The model of generation in WikiTalk loosely follows that introduced by Jokinen et al. (1998). In this model, response planning starts from the information focus, NewInfo, which can be thought as the content of the speaker’s intention. The generator’s task is to convey this message to the partner, so it decides how to present NewInfo to the user: whether to realise just the “naked” NewInfo by itself, or whether to add appropriate hedging information that would help the partner to understand how the NewInfo is related to the joint goals of the dialogue. For this, the manager creates an Agenda, a set of specifically marked domain concepts which have been designated as relevant in the dialogue. The Agenda is available for the generator, which can freely use the concepts in the agenda in order to realise the system’s intention, but is not forced to include all the concepts in its response.

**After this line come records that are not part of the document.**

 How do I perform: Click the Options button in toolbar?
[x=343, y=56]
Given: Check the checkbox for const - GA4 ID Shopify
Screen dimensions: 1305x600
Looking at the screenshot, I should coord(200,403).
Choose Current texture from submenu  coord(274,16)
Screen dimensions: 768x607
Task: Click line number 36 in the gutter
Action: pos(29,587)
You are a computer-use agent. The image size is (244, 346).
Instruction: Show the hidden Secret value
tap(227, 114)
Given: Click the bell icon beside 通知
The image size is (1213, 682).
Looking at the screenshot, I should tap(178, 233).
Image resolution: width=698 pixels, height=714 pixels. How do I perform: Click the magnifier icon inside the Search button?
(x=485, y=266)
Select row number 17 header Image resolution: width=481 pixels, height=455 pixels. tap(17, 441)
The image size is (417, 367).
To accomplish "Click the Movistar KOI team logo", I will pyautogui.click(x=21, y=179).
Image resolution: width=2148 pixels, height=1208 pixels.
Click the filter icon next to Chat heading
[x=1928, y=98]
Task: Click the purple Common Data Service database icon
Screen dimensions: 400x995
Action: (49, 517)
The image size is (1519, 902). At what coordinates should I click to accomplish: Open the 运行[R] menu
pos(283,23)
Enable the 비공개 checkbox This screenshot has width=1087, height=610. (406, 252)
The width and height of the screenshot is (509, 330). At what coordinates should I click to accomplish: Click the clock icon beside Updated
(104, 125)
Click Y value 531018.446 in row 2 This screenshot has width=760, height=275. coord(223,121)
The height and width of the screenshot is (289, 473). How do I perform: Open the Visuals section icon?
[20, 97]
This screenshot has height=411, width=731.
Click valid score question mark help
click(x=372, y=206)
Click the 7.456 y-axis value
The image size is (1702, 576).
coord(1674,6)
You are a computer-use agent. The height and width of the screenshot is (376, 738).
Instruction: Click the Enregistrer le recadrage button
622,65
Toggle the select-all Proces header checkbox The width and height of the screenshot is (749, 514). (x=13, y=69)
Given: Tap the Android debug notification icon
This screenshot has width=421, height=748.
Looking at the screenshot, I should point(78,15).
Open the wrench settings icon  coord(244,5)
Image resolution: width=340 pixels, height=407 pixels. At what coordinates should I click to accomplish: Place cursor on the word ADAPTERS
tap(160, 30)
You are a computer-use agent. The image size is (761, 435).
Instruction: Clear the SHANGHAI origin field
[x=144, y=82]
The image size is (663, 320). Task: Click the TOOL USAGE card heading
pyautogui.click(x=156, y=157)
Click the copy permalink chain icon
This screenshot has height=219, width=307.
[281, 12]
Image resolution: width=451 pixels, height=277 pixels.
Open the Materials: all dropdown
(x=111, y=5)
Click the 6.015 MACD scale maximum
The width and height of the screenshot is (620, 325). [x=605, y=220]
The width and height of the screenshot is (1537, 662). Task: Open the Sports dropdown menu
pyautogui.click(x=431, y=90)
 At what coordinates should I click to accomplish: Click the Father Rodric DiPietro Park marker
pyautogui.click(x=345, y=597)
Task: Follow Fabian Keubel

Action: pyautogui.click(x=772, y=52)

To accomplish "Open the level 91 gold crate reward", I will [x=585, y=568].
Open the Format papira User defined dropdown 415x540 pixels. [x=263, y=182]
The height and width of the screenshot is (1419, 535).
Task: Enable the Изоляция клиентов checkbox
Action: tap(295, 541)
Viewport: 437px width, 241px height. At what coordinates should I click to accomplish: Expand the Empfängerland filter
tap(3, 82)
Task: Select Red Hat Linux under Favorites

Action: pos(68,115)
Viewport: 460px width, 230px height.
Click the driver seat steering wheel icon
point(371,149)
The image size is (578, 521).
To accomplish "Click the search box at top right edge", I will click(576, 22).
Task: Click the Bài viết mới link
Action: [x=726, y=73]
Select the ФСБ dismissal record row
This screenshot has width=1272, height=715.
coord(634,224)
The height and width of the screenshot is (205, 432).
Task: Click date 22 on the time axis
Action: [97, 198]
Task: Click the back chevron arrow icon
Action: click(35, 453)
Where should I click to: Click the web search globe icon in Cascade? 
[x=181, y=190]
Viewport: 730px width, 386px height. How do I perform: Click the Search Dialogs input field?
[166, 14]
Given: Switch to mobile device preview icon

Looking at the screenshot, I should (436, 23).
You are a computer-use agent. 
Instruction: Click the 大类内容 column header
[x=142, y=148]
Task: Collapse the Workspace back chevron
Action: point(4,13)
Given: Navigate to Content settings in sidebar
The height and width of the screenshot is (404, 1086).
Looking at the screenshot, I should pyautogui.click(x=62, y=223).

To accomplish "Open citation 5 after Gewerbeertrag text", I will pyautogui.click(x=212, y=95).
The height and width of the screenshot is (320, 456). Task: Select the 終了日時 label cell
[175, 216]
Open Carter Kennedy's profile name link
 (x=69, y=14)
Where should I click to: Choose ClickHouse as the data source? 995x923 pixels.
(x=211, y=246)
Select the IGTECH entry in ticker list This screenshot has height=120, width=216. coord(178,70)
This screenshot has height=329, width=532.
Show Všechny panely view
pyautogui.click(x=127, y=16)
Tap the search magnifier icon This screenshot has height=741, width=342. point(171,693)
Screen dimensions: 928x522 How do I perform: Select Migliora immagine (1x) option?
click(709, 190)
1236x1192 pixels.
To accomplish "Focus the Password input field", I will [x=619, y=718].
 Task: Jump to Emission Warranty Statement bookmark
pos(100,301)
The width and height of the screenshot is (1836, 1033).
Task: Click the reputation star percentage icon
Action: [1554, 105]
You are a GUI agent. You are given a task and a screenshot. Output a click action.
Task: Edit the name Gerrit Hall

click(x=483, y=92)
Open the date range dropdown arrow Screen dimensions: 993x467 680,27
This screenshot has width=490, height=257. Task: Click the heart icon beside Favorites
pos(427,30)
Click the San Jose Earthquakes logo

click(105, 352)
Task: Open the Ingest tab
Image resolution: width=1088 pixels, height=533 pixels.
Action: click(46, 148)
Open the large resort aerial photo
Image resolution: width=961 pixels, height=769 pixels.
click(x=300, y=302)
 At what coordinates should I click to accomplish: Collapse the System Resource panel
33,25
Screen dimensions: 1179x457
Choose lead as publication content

The prototype response generator described by Jokinen and Wilcock (2001) and Jokinen and Wilcock (2003) has a simple pipeline including an aggregation stage, a combined lexicalization and referring expressions stage, and a surface realization stage. In WikiTalk, the generation does not deal with the sentence realisation, since the Wikipedia articles are read aloud as such (using a TTS-system), while the system utterances are simple questions and canned phrases. However, the notions of Agenda and NewInfo are used when the system deals with the “information chunks”, i.e. with the paragraphs and sentences of the articles. Following the NewInfo-based model, the WikiTalk Agenda is used to keep track of the “concepts”, i.e. the focus texts that belong to the current topical article, and the generator can then select from Agenda those texts that will be realised and read to the user. All focus text paragraphs are marked as NewInfo, i.e. as potential information to be conveyed to the user, and the system realises them by selecting one at the time to be read aloud to the user. As mentioned earlier, the NewInfo presentation continues depending on the user’s reaction: the next focus text will be presented to the user if the user seems interested or explicitly requests “continue”.

7 Conclusion

A communicatively competent interactive system should provide communicatively adequate responses. In the Gaps and Bridges workshop, this was addressed by inviting submissions e.g. on interactions between situational, motivational (speaker and addressee goals), cognitive and linguistic constraints; as well as on the effect of the various constraints on the generation process as a whole (resource-bounded agency and planning constraints; open-world assumption; time and space constraints). In this article I have returned back to the pertinent issues presented in the workshop, and considered issues related to the two above mentioned workshop themes. In particular, I have discussed a situational robot application WikiTalk and its dialogue management model that supports open-domain interactions. It is noticed that in spoken interactive systems, the generation of responses can be seen as starting already when the system is listening to the partner, or in other words, besides open-domain talking, it is necessary to have “open-domain listening”. As is clear, there is much still to be done in order to bridge the gap and address the workshop themes, but much active research is being conducted, and rapid progress can be expected.